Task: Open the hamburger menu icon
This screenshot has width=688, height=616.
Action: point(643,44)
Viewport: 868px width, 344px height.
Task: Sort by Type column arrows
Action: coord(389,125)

==============================

**WORK ITEM**:
Copy each line of the entries exactly.

**RESPONSE**:
Task: Open the hamburger menu icon
This screenshot has width=688, height=616.
Action: point(643,44)
Viewport: 868px width, 344px height.
Task: Sort by Type column arrows
Action: coord(389,125)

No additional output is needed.